3. Il motivo sulla qualificazione giuridica del fatto è solamente assertivo e generico. In
ogni caso, del tutto correttamente i giudici territoriali, in assenza di qualunque plausibile
indicazione sulla causa della transazione cartolare in oggetto, hanno escluso la
ricorrenza dell’ipotesi contravvenzionale di cui all’art. 712 c.p.. Ai fini della
qualificazione del fatto ai sensi di quest’ultima norma, è infatti necessario che emergano
in qualche modo le circostanze “negoziali” dell’acquisto, com’è evidente dal riferimento
testuale alla qualità delle cose, al prezzo di vendita e alle condizioni del venditore.
Anche sotto questo profilo, incombe quindi sull’imputato ex art. 648 cod. pen., un onere
di “giustificazione” del possesso della res furtiva, per quanto nella direzione di una
responsabilità soltanto “attenuata”, e tanto più nel caso di ingerenza nella circolazione
di assegni bancari, dove la stessa natura della res implica di per sé, come si è detto al
punto precedente, un’indicazione di responsabilità particolarmente pregnante a carico
del soggetto non legittimato.
4. La questione sull’applicazione dell’art. 648 co 2 cod. pen. è formulata in termini
addirittura incomprensibili.

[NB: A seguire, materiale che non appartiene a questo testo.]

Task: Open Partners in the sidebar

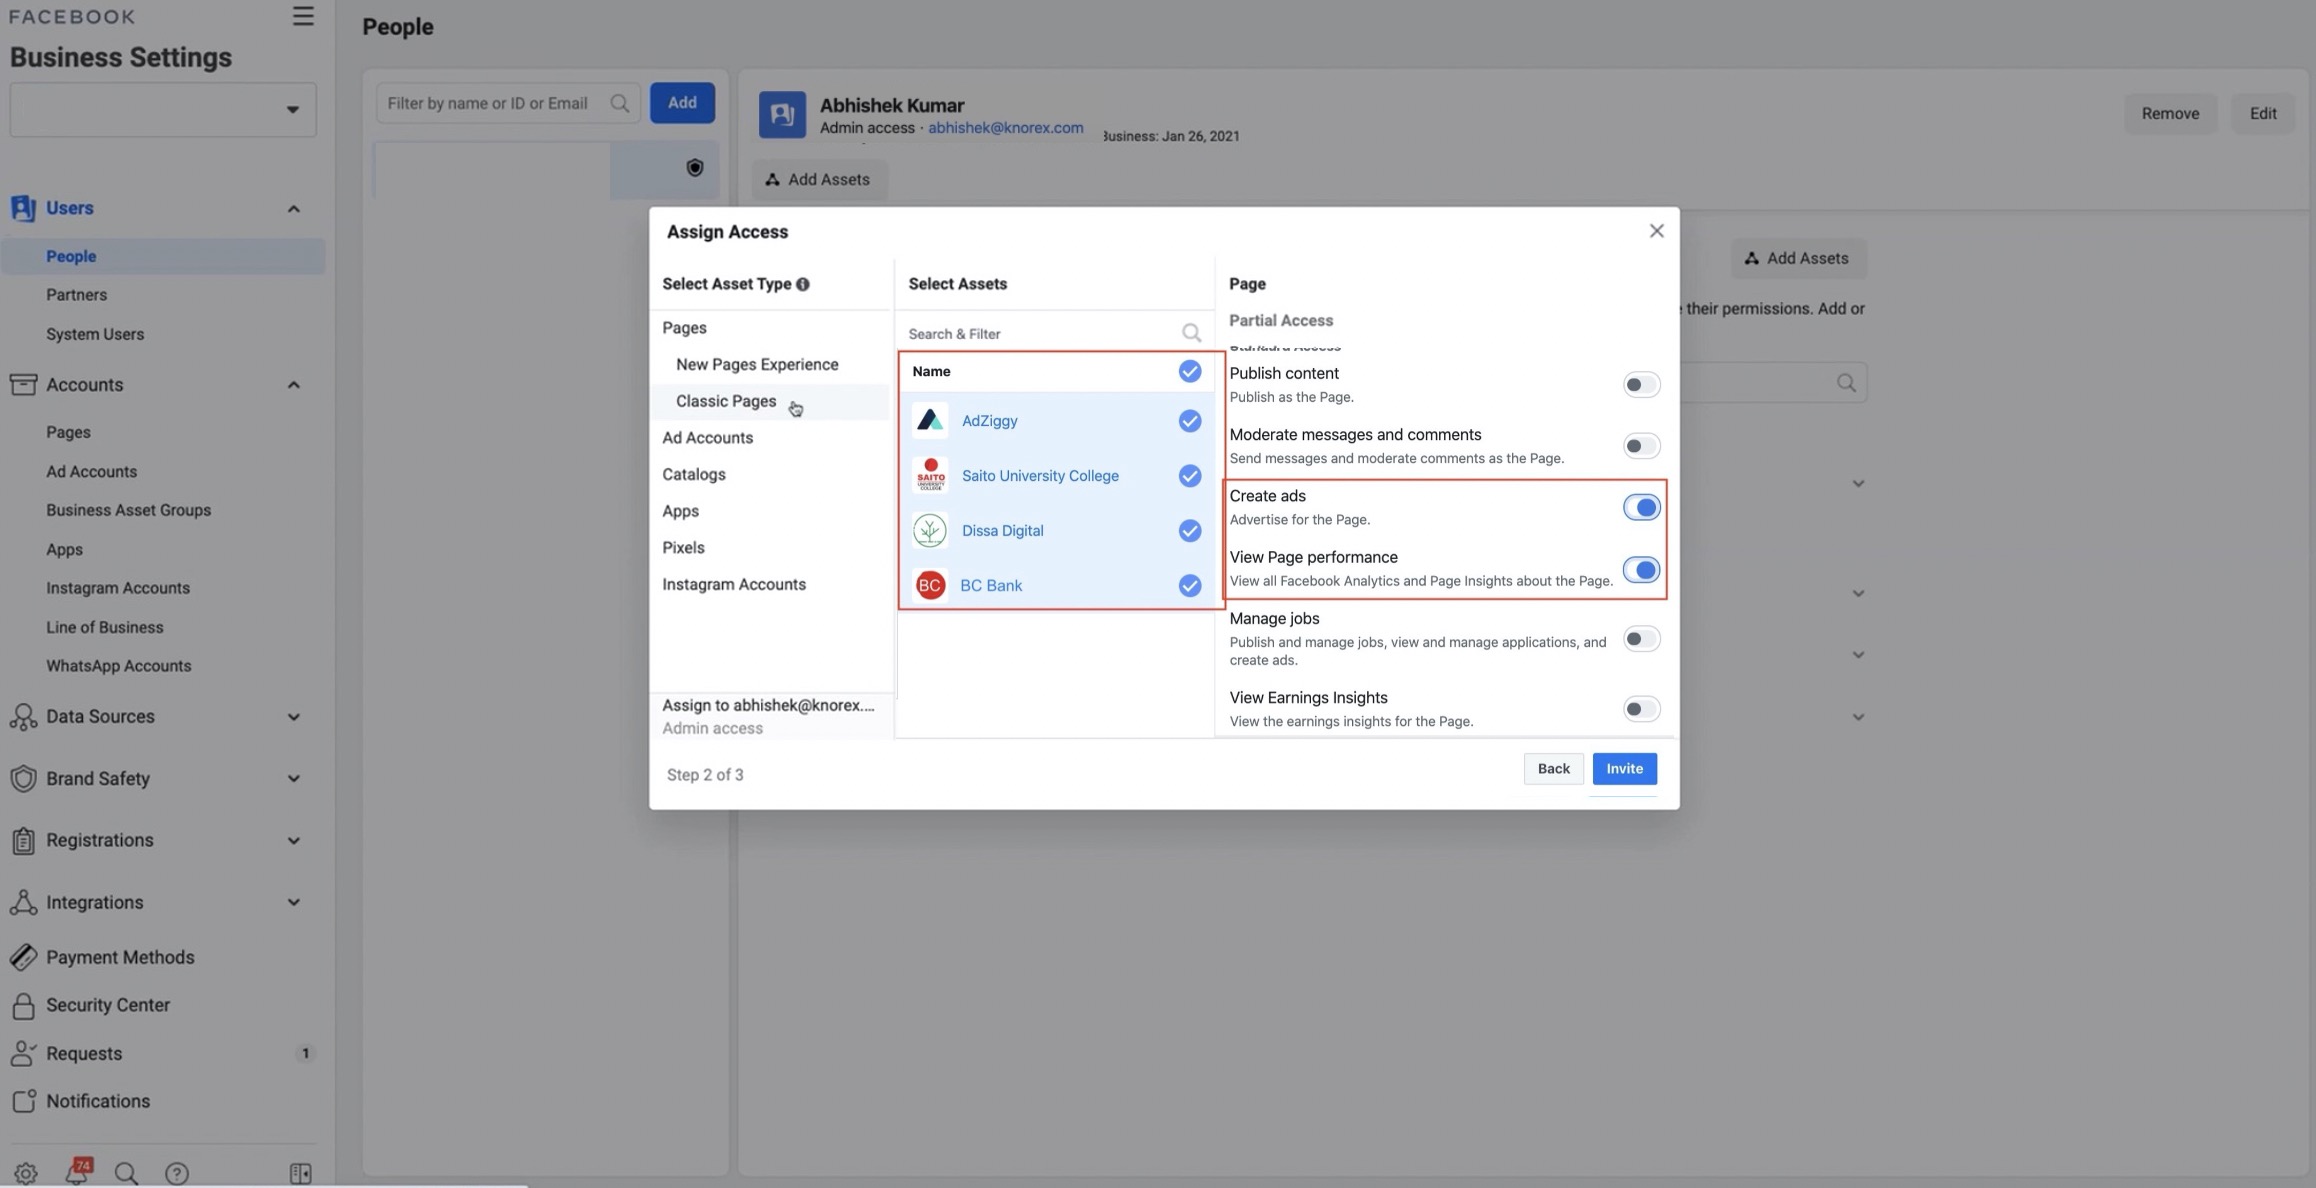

Tutto quello che sì può dire è che il ricorrente non potrebbe
certo dolersi del riconoscimento dell’attenuante speciale, che ha comportato
l’applicazione di una pena ben al di sotto del minimo edittale previsto per l’ipotesi non
circostanziata.
5. Il motivo sulla prescrizione, infine, appare poco meditato, non essendo il termine
prescrizionale ancora trascorso nemmeno alla data della presente sentenza (con le
proroghe dovute agli atti interruttivi la prescrizione sarebbe maturata soltanto il
19.10.2016).
Alla stregua delle precedenti considerazioni il ricorso va pertanto dichiarato
inammissibile, con la condanna del ricorrente, ai sensi dell’art. 616 c.p.p., al pagamento
delle spese processuali e della somma di euro 1000,00 alla Cassa delle Ammende,
commisurata all’effettivo grado di colpa dello stesso ricorrente nella determinazione
della causa di inammissibilità.
P.Q.M.
Dichiara inammissibile il ricorso e condanna il ricorrente al pagamento delle spese
processuali e della somma di euro 1000,00 alla Cassa delle Ammende.
Così deT in Roma, nella camera di consiglio, il 26.11.2015.